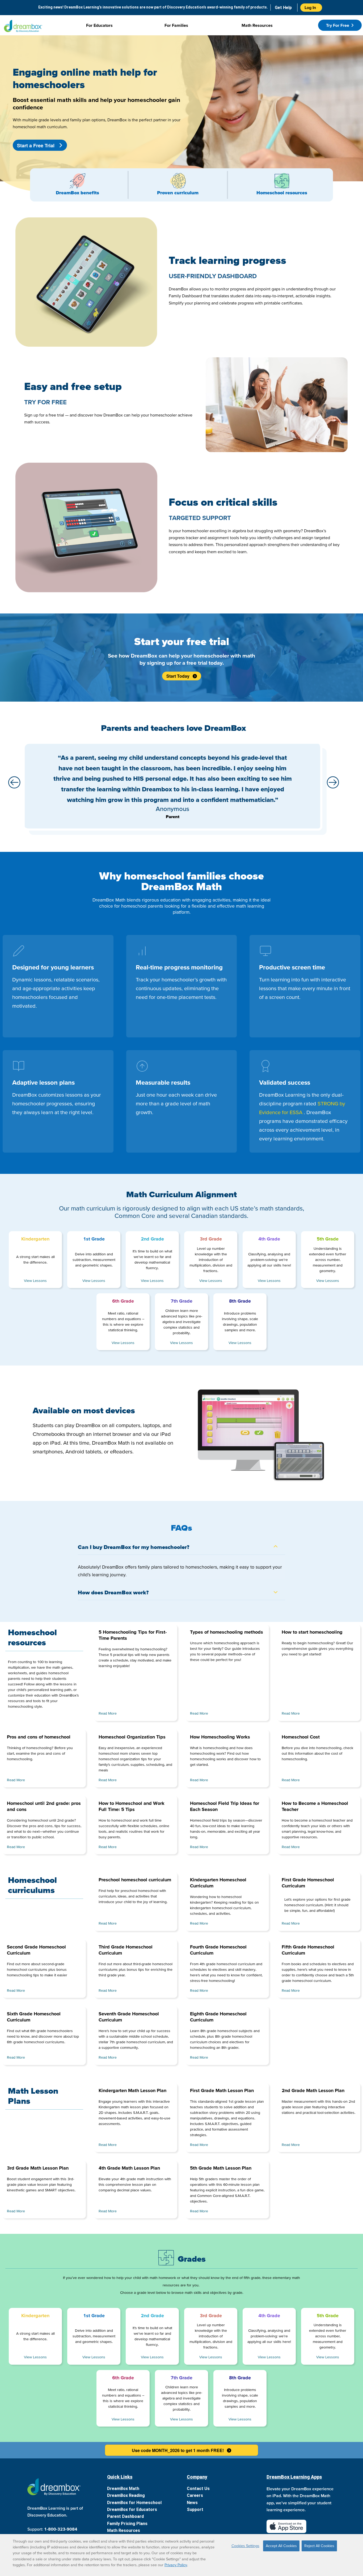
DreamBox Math (123, 2488)
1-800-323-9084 (60, 2529)
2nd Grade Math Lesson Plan (313, 2090)
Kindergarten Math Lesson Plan (132, 2090)
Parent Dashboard (125, 2516)
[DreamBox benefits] (77, 181)
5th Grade (328, 1239)
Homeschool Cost (301, 1737)
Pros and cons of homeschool (38, 1737)
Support (195, 2509)
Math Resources (123, 2530)
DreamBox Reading (126, 2495)
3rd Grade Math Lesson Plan (38, 2168)
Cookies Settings (245, 2546)
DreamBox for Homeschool (134, 2502)
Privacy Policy (175, 2565)
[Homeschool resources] (282, 181)
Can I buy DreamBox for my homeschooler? (133, 1547)
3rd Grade (211, 1239)
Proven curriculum (178, 192)
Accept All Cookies (281, 2546)
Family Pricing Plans (127, 2523)
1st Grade (94, 1239)
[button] (14, 783)
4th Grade (269, 1239)
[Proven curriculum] (178, 181)
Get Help (283, 7)
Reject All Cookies (319, 2546)
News (192, 2502)
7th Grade (181, 1301)
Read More (108, 1713)
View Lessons (35, 1280)
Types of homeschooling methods (226, 1632)
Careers (195, 2495)
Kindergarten (35, 1239)
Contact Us (198, 2488)
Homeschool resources (281, 192)
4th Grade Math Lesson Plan (129, 2168)
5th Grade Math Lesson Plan (220, 2168)
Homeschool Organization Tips (132, 1737)
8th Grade (240, 1301)
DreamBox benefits (77, 192)
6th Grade (123, 1301)
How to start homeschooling (312, 1632)
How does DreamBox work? (113, 1592)
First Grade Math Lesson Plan (222, 2090)
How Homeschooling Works (220, 1737)
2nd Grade (152, 1239)
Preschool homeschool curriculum (135, 1879)
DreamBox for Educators (132, 2509)
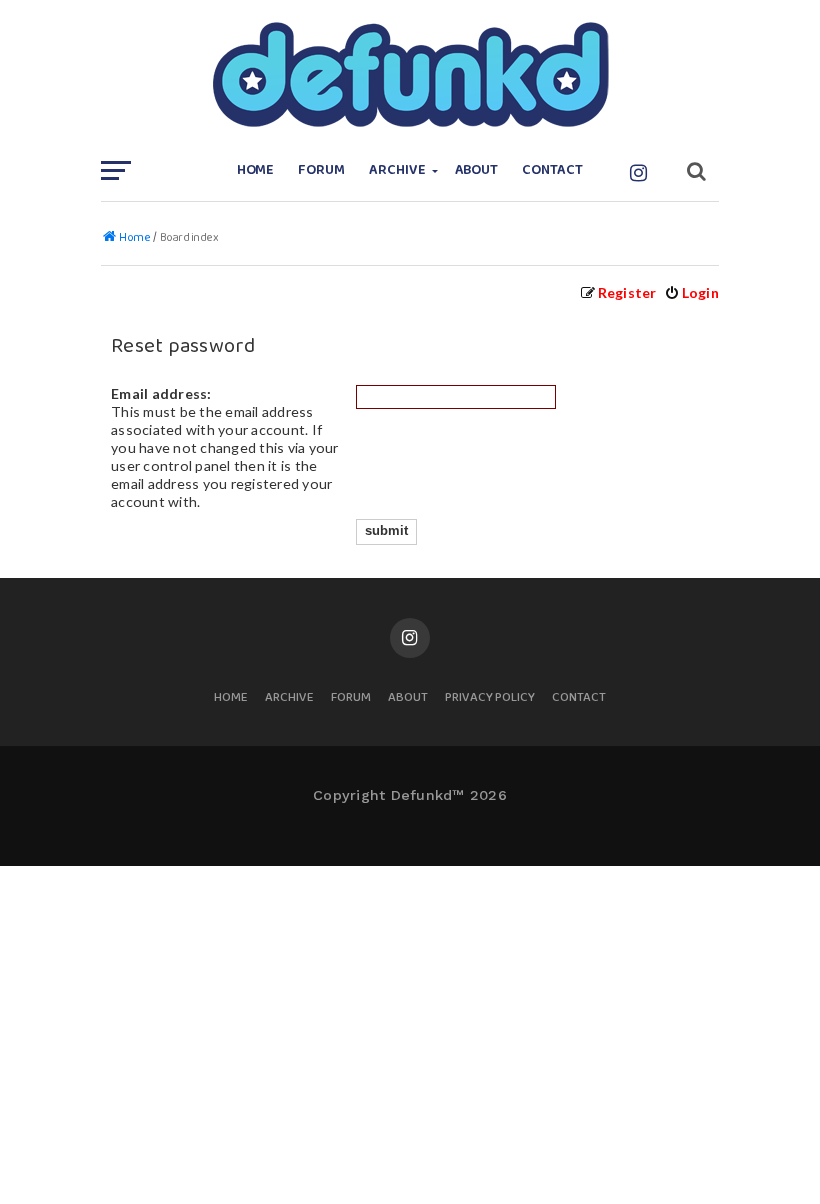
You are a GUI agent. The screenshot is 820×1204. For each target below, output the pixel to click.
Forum (321, 170)
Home (256, 170)
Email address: (161, 393)
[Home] (410, 75)
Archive (397, 170)
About (477, 170)
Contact (552, 170)
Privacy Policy (490, 698)
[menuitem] (691, 292)
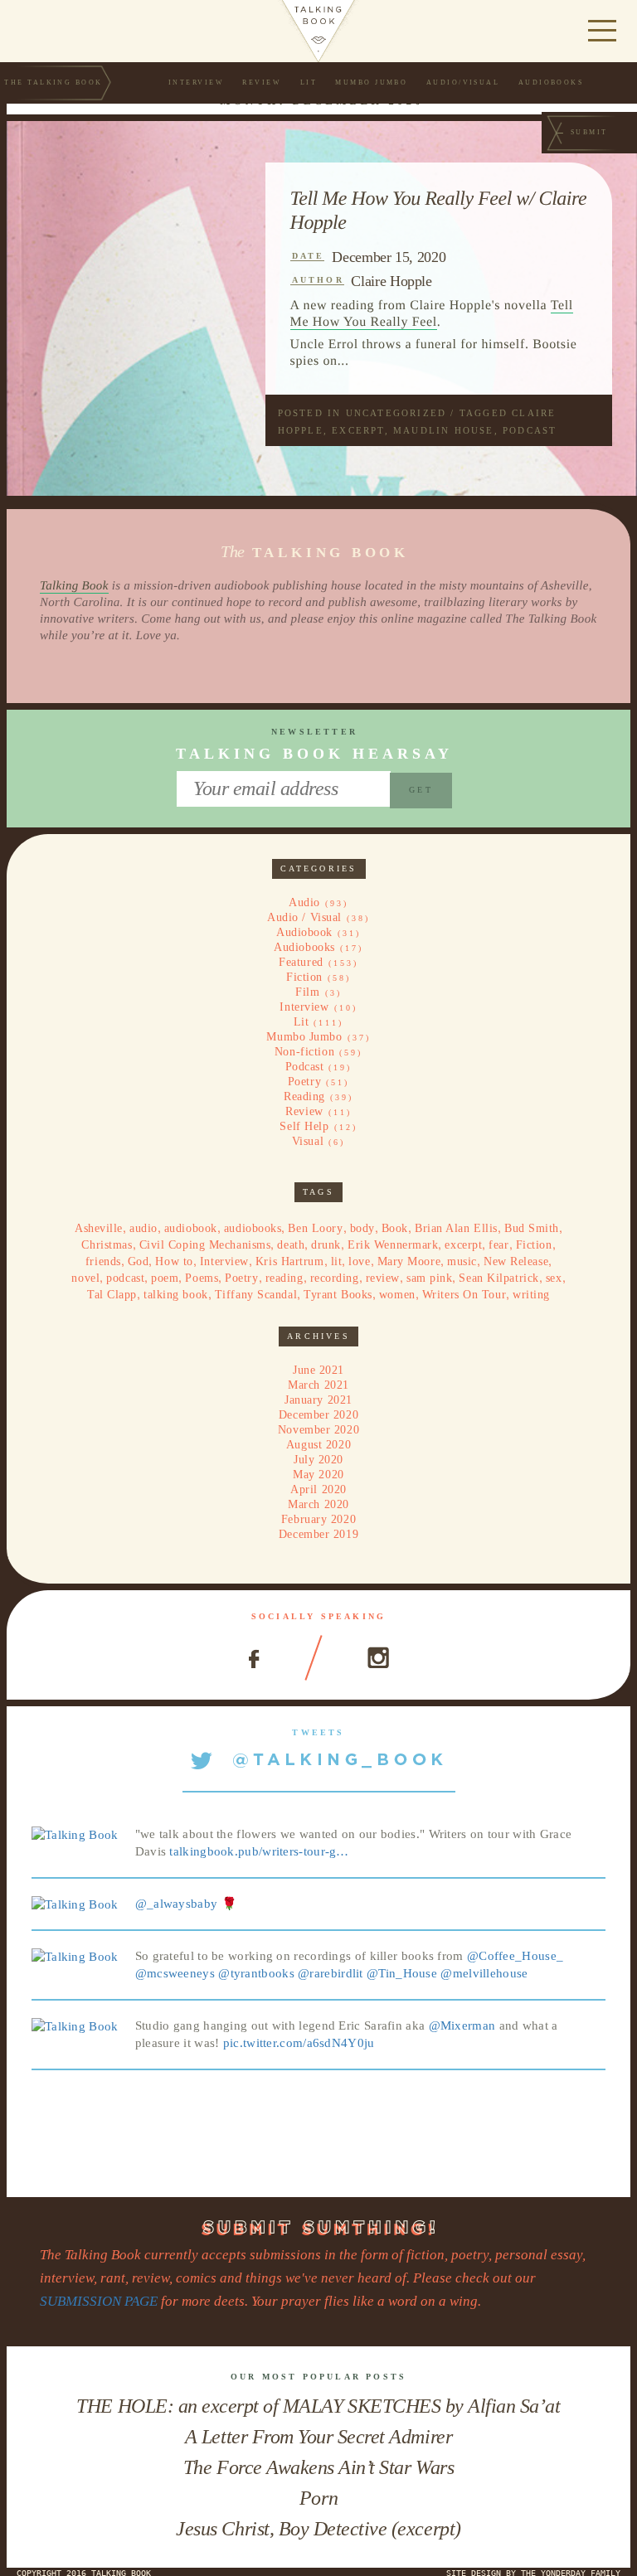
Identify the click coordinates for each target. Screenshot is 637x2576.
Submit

--------------------------------------------------

What you have to do ▸ Nothing but the lines from the one containing "Home (256, 170)" through the end of the entries should be written out, exactly and without pictures.

Task solution ▸
Home (256, 170)
Email address: (161, 393)
[Home] (410, 75)
Archive (397, 170)
About (477, 170)
Contact (552, 170)
Privacy Policy (490, 698)
[menuitem] (691, 292)
Identify the click coordinates for each target. Screenshot is 637x2576.
Submit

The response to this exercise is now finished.